═══ MATERIAL PROVIDED ═══

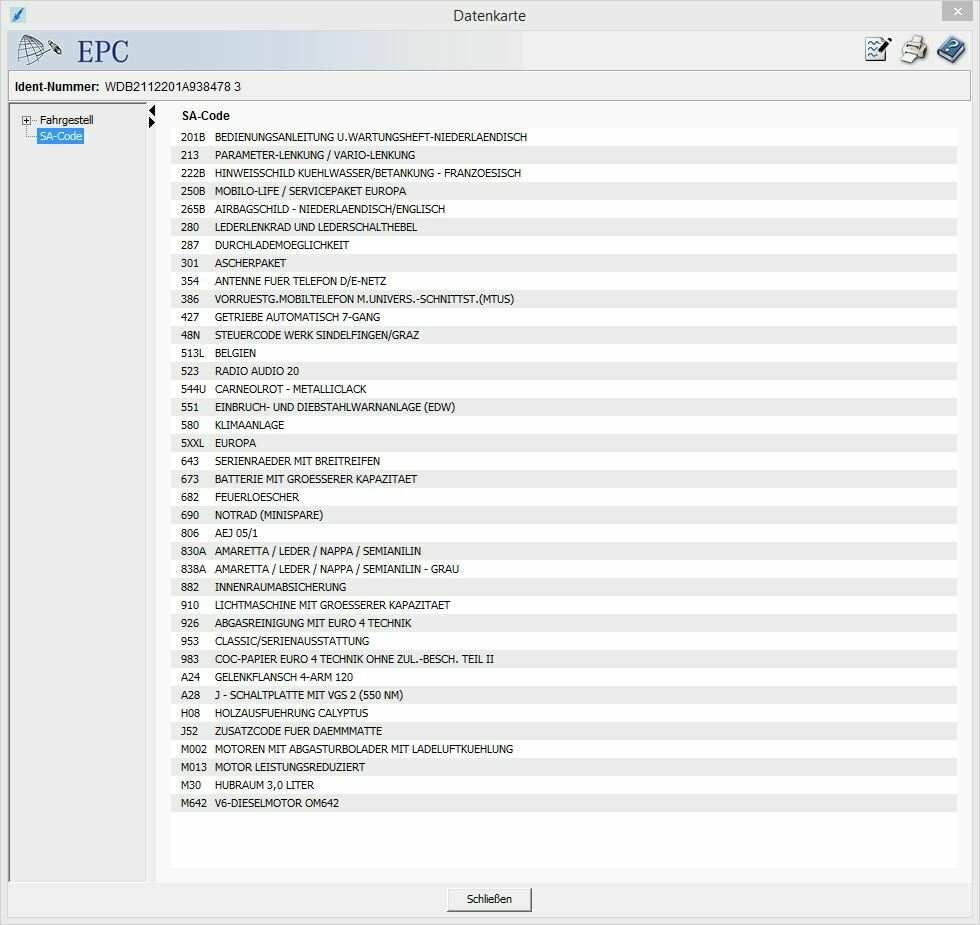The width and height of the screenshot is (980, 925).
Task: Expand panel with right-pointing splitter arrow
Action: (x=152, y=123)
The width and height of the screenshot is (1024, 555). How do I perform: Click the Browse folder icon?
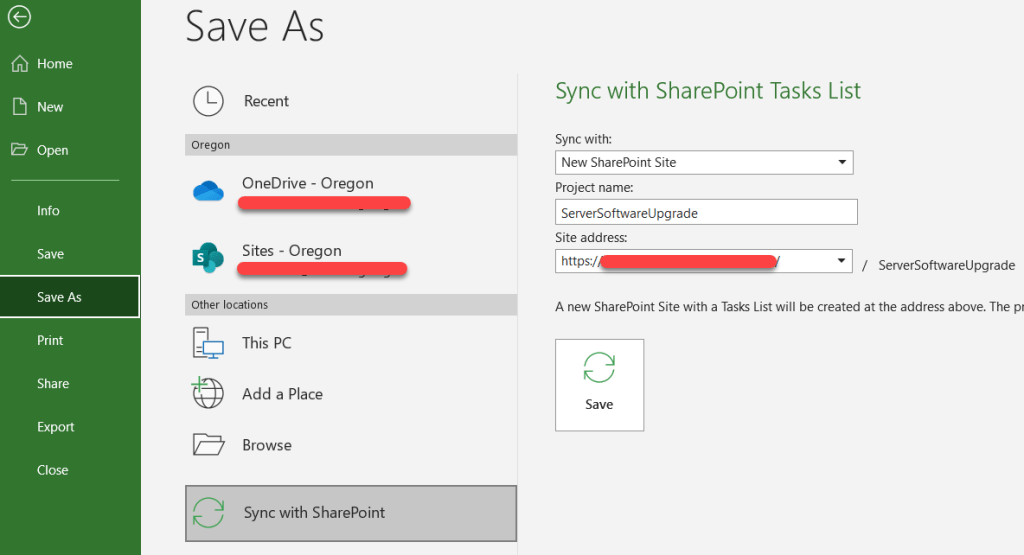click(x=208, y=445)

═══
═══ MATERIAL PROVIDED ═══

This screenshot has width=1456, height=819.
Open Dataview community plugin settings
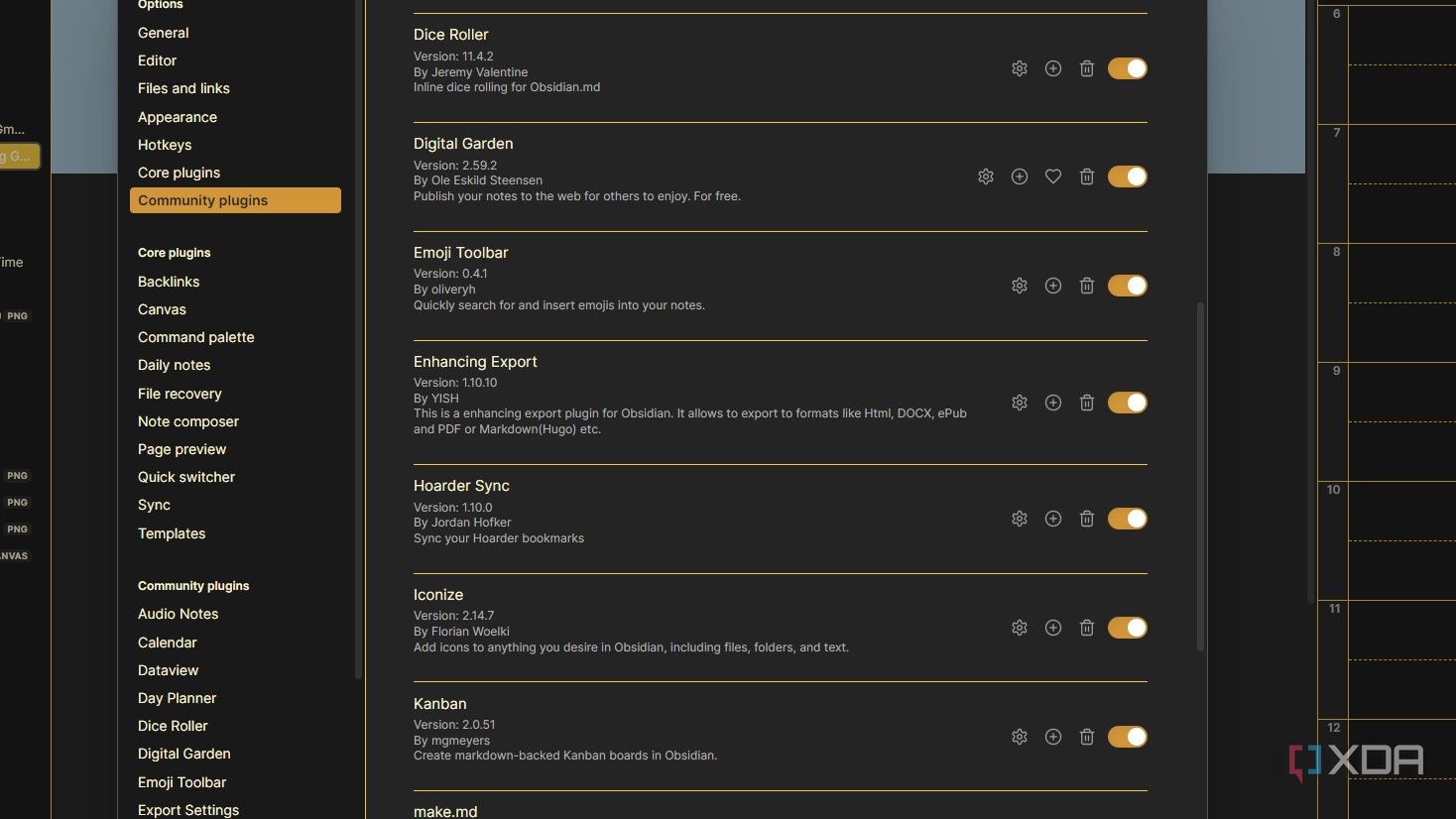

═══
═══ MATERIAL PROVIDED ═══

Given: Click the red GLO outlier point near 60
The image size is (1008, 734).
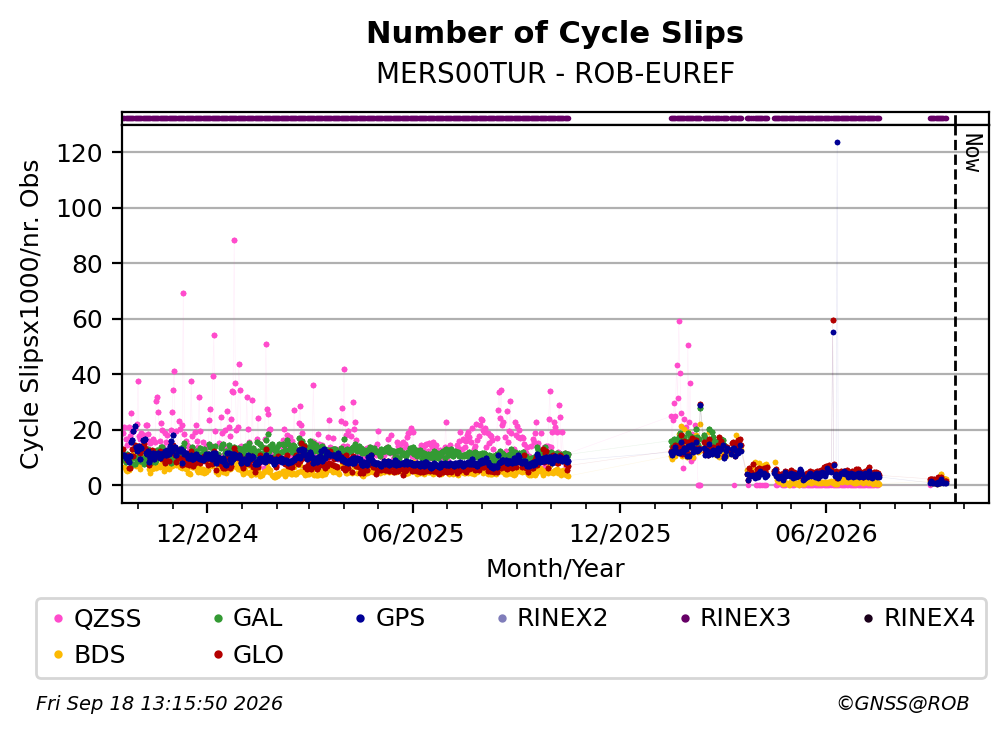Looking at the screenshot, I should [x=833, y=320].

═══

TASK REQUIREMENTS:
An exact copy of the lines above, from the one containing "This screenshot has width=1456, height=819." down to the one containing "Open Dataview community plugin settings" and including both, is the whole answer; retype it and nothing else.

YOUR SOLUTION:
This screenshot has width=1456, height=819.
Open Dataview community plugin settings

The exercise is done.